§ GIVEN TASK
Please format the listing as a JSON list of strings, one per line and with blank lines omitted, covering only the stretch from the line containing "You are a GUI" through the end of the listing, both ends included. Leave the pictures out of your answer.

....

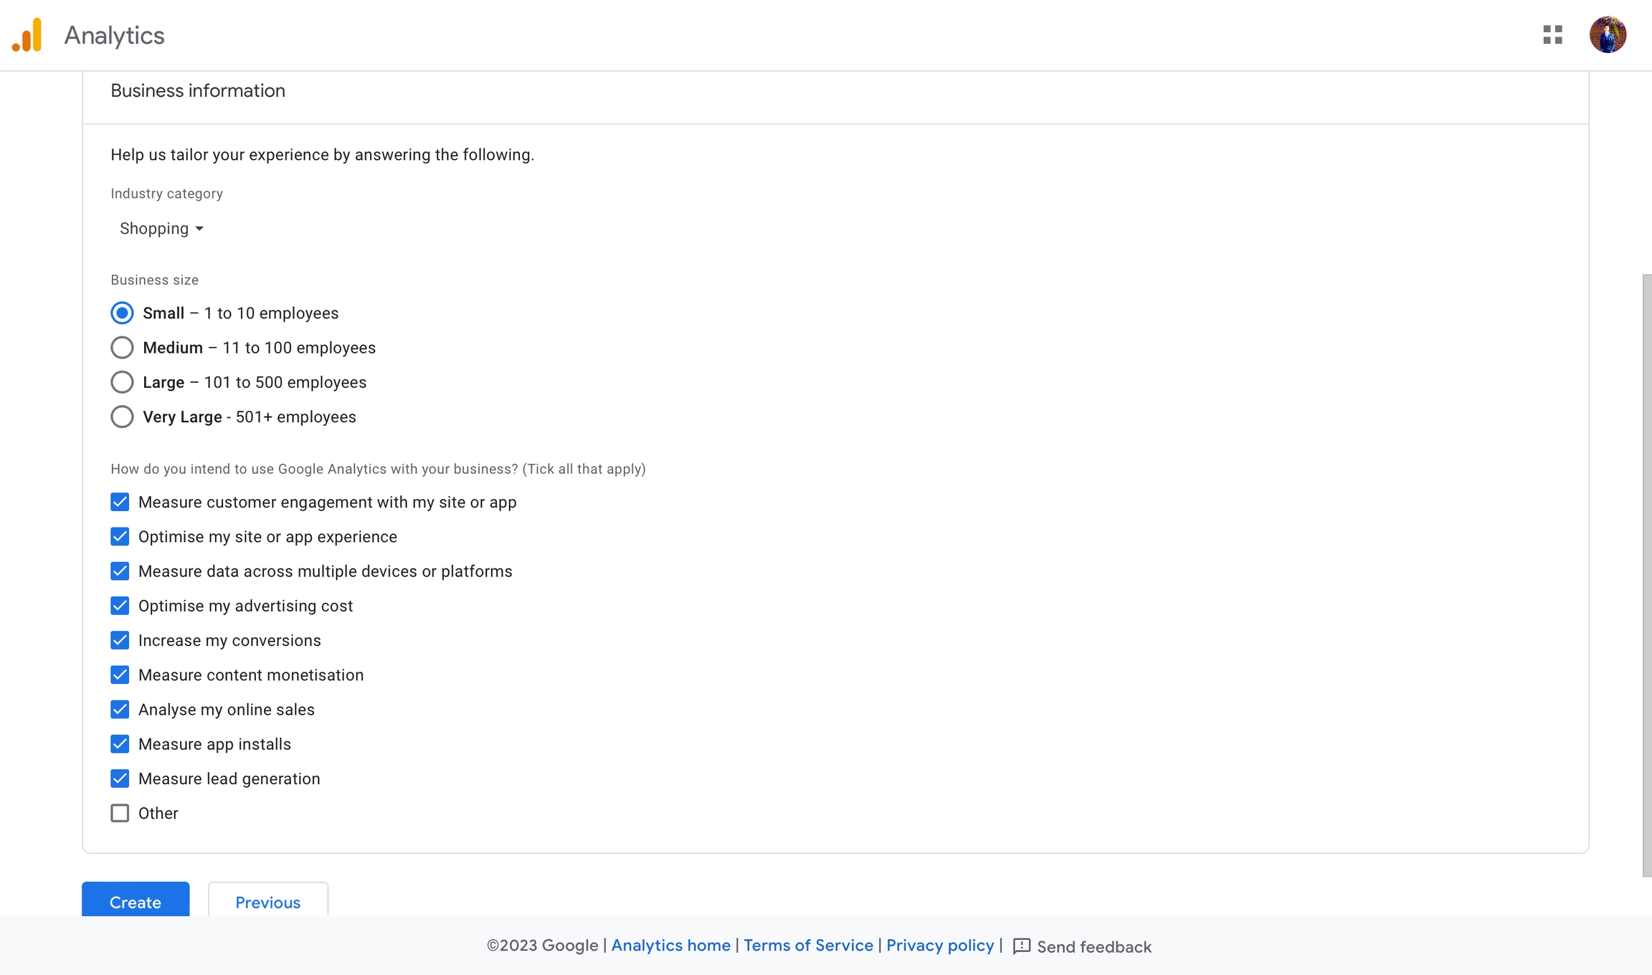Uncheck Optimise my advertising cost
1652x975 pixels.
(120, 606)
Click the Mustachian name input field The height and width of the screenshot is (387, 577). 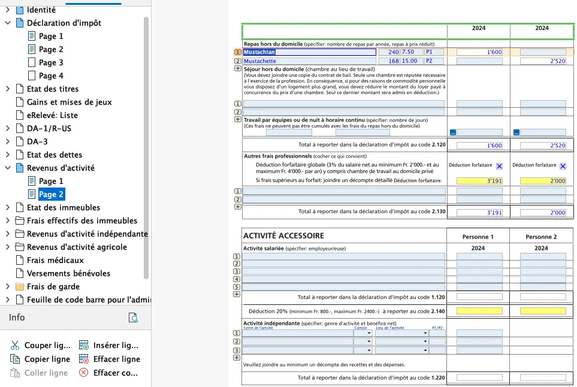point(309,52)
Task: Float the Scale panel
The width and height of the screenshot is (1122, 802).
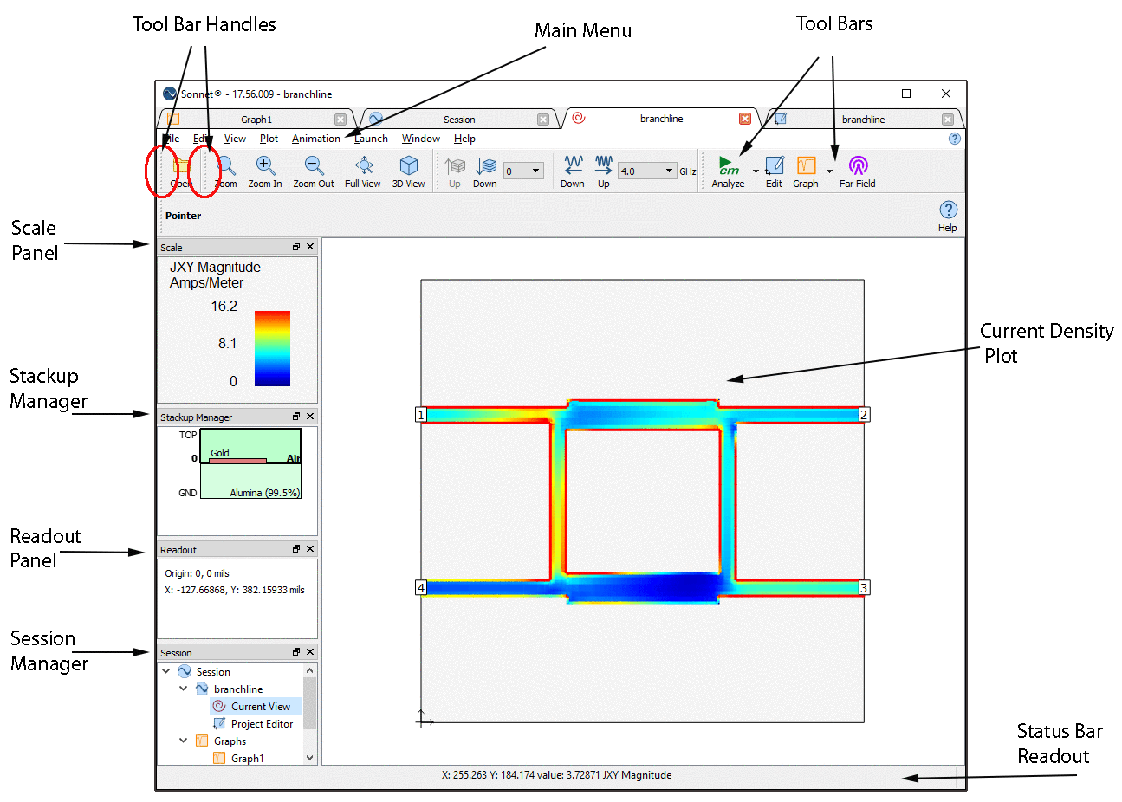Action: tap(296, 247)
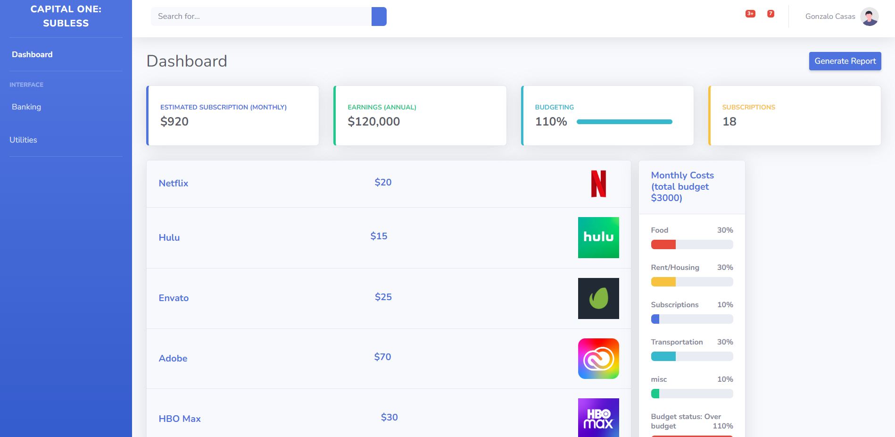Viewport: 895px width, 437px height.
Task: Click the Budgeting 110% progress bar
Action: tap(624, 121)
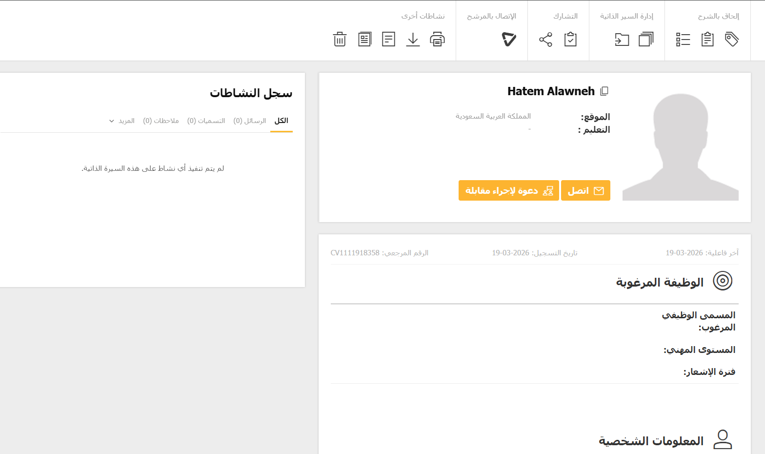Switch to the الرسائل (0) tab
Screen dimensions: 765x454
[x=249, y=121]
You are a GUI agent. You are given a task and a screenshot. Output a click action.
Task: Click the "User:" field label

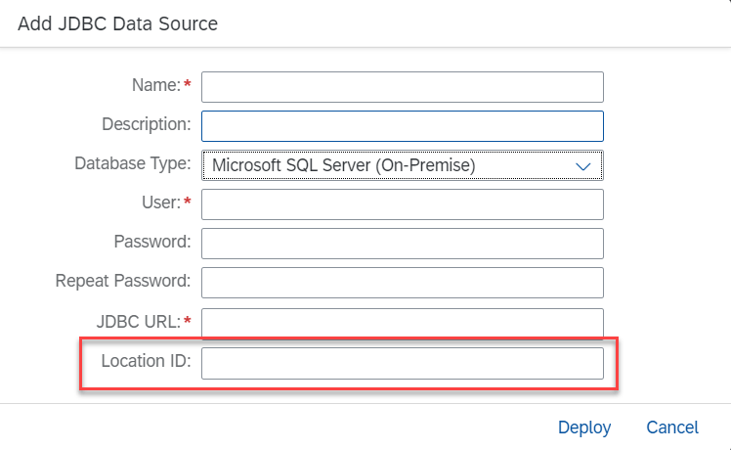[x=159, y=203]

....

§ SOLUTION BELOW
[
  "You are a GUI agent. You are given a task and a screenshot. Output a click action.",
  "Task: Click the \"User:\" field label",
  "[x=159, y=203]"
]